I am sorry I don’t post so much. These last couple of weeks/months haven’t been the best so to speak! and the photography love is a bit put aside…
I feel helpless and anxious and i freeze like an animal about to be eaten. I have plenty of “problems” like everyone. I like now to put them out a little, because one thing that I always missed was the understanding what was going on with others.
I always felt that I was doing something wrong that everyone else got it easy and knew what to do whereas I was always trying things with no idea if I was doing it right or wrong until the consequences kicked in. And this made me feel very very bad about myself. Like a failure, a problem. Apparently, growing up I figured that nobody never knows what they do or what they sign up for. Some are lucky enough to be completely happy and satisfied with their choices whilst others are lost. SO what is up with these “everything happens for a reason” I hate this.
And I am going to tell you WHY!
First it implies that someone is playing monopoly with your life, like greek gods in Mount Olympus deciding what fucked up situations you are going to face next. At least in this mythology, people acknowledged how fucked up and nasty the gods where right?! made MORE SENSE that the stars aligning or other deep things I just don’t want to go into. Thing is, I am all for you have your believes unless you force it on me. And this subtle sentence gets me crazy these days because of everything in encodes for! I mean, we have to stop treating ourselves like kids, trying to blind or ease our life into some kind of sensed story.

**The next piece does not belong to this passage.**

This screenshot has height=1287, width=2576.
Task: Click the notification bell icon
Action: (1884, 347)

Can we all agree that is just pile of excrements? We just have to face the horrors that happen in war zones or when a serial killer, or other crimes happen to someone(s). Does it happen for a reason? Why are we so self-centred that we have to find some holly explanation for the bumps we have in life.
I do not condemn that we suffer for things far less hard than a lot of people of the world. The fact that we feel them, as bad or exaggerated as some people think, the way we feel them and how it hurts is still real. And although we might find a reaction or feeling ridiculous, the person that suffers from it, hurts for real. And MAYBE later in life they will see that it was ok, at the moment it was hurting.

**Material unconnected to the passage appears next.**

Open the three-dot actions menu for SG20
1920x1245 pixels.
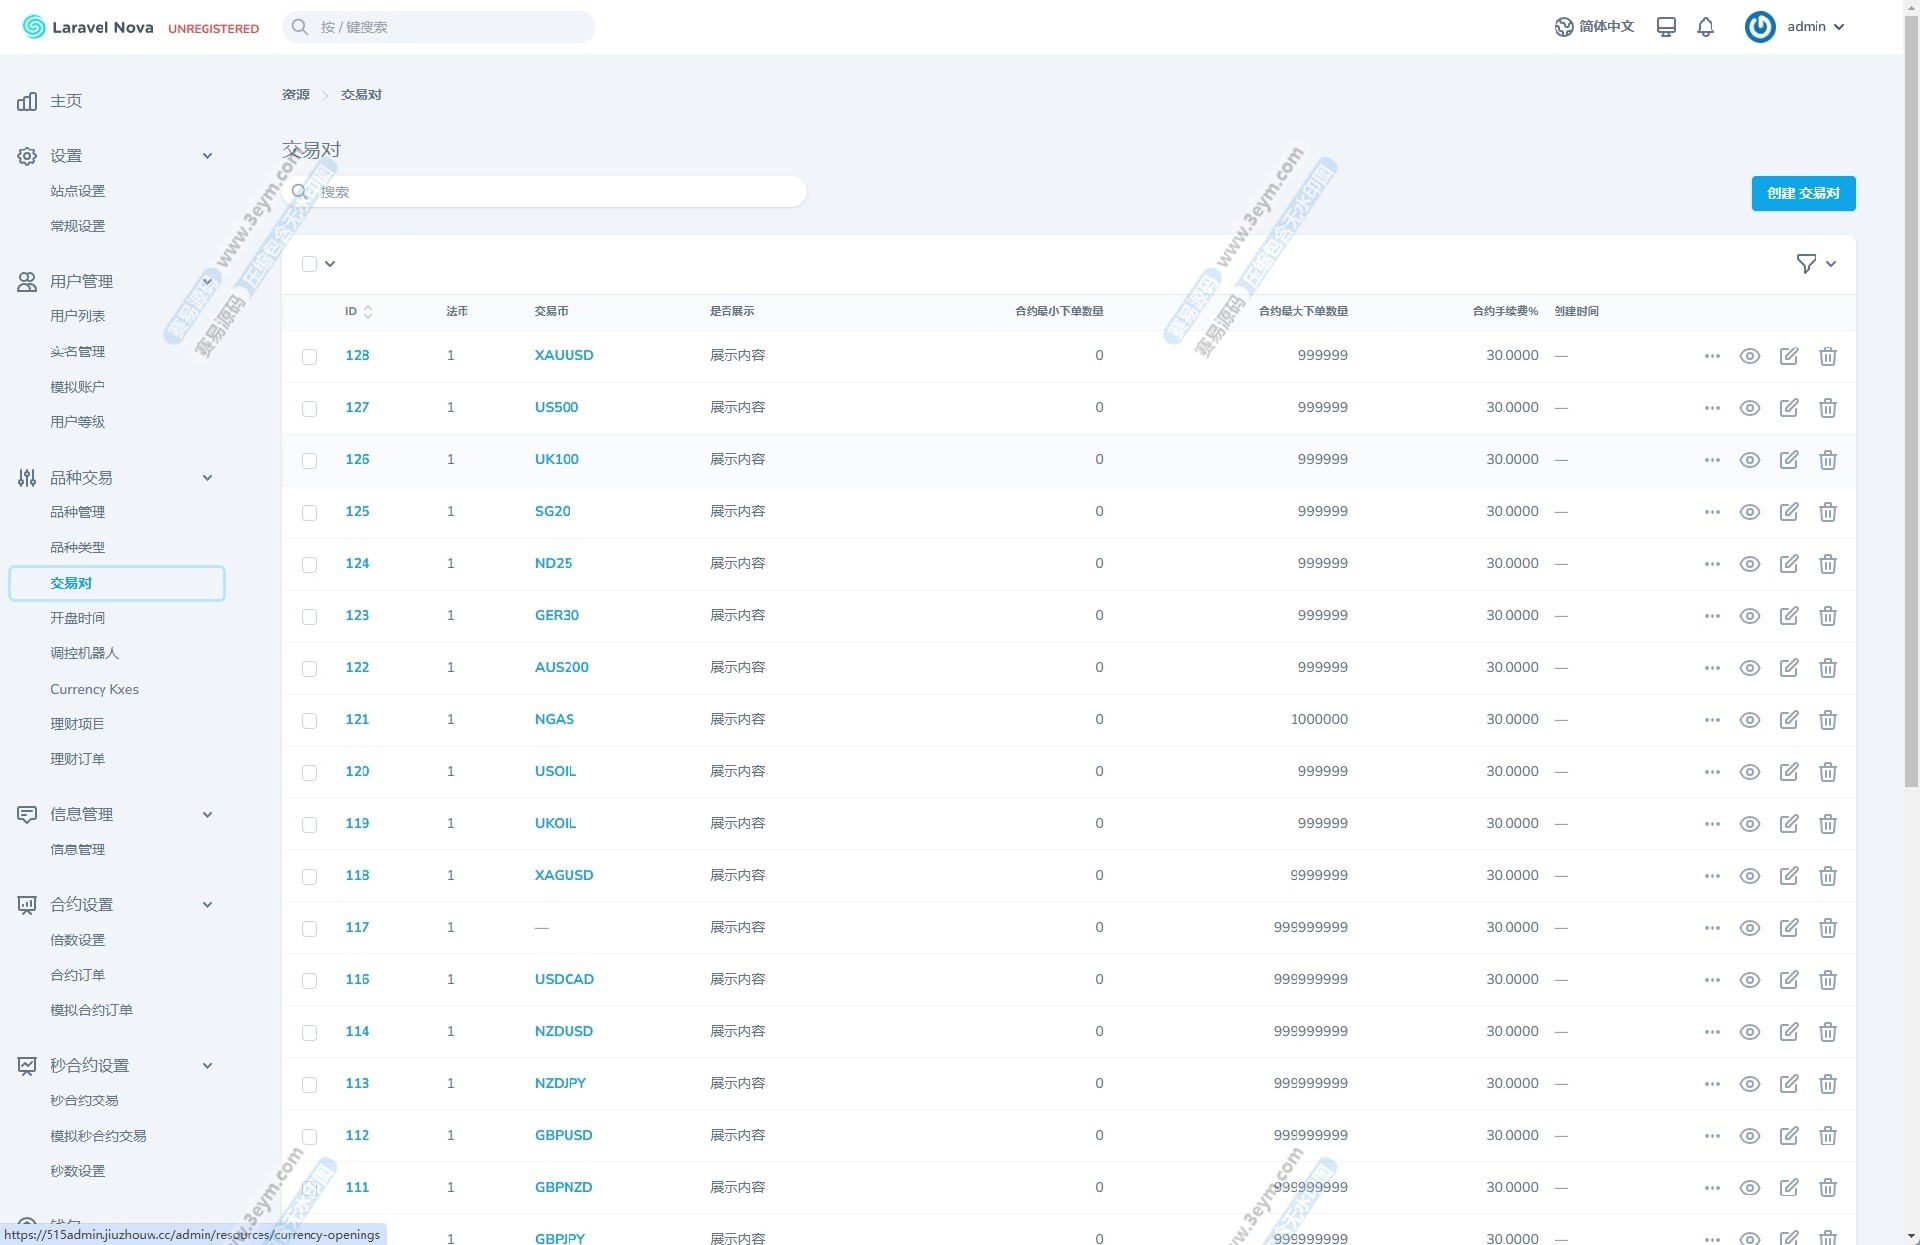(1711, 512)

But the fact that we want to put harder parts of our life in some divine schematic (for our benefit at the end, because nobody says it all happens for a reason when the outcome is just some more shit!).
Truth is, everything is random.
Just because probabilities are low doesn’t mean it had a holly reason. The fact that some people are born rich others in war is not because you deserve it, it’s just luck, good or bad. The fact that people in your life die, you get sick, or a stone falls in your head is not to fulfil a sick storyline. It’s random. Your strength, comes from overcoming things.

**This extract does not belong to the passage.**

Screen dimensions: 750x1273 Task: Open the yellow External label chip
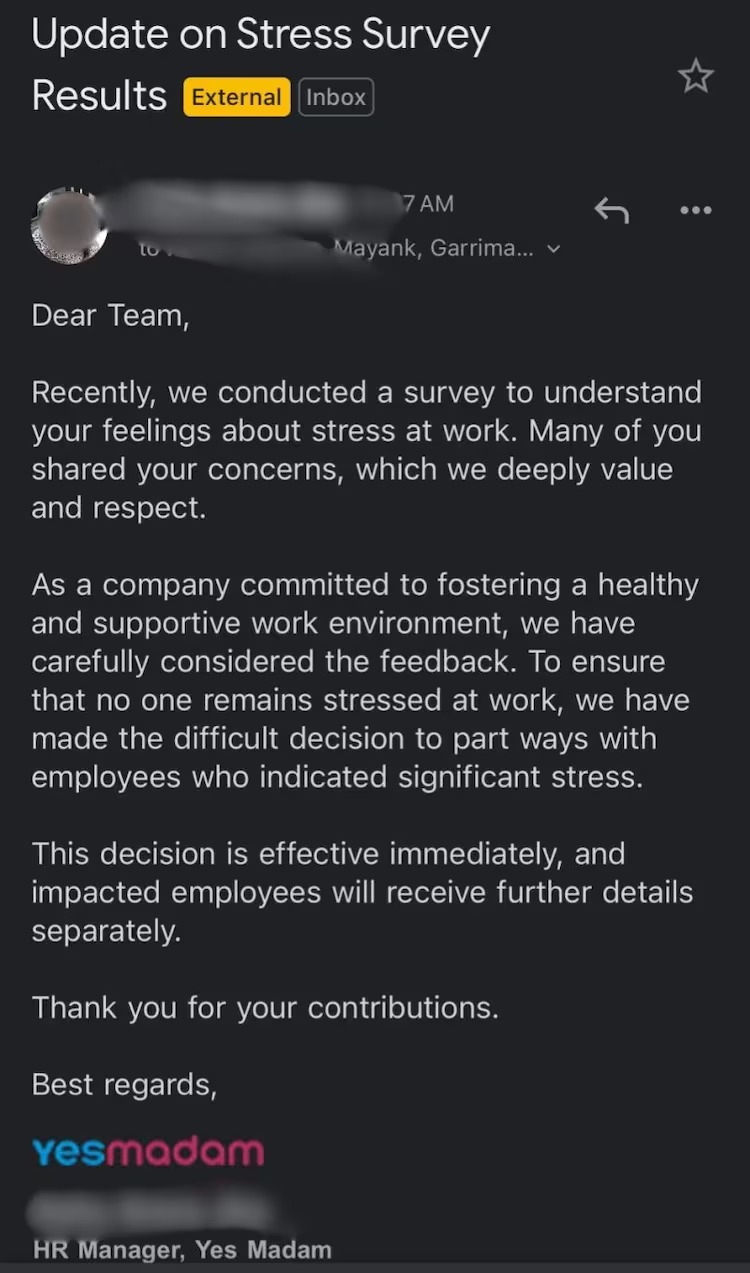(236, 97)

A bad relation was not there for you to fall in the perfect one after. You learned from a mistake and then had the opportunity to make it better with someone else. You can also learn that you are happy alone, or that you don’t want to have kids, or domestic animals, or own a house, or go to the beach for vacations. It is personal taste mixed with experiences from random events that make you, you. You are special, you are worthy and you have to believe that you lean from mistakes and that from all the possibilities of random events that might come and happen, you will find pleasure while living your life.
It is hard, because all of this happens when you are learning. And anxiety can come. Because you can’t control what happens or the way it happens. So, sometimes, people decide that a greater power decides for them, and that it is full of good intentions so at the end all this games will result in your happiness. Or, like me, you let the anxiety kick in and you calculate all the odds, and face the fact that shit might go down and your effort hard work and stuff do not account always for a successful outcome especially when your boss is a moron! With this poetic note I say by lovely people!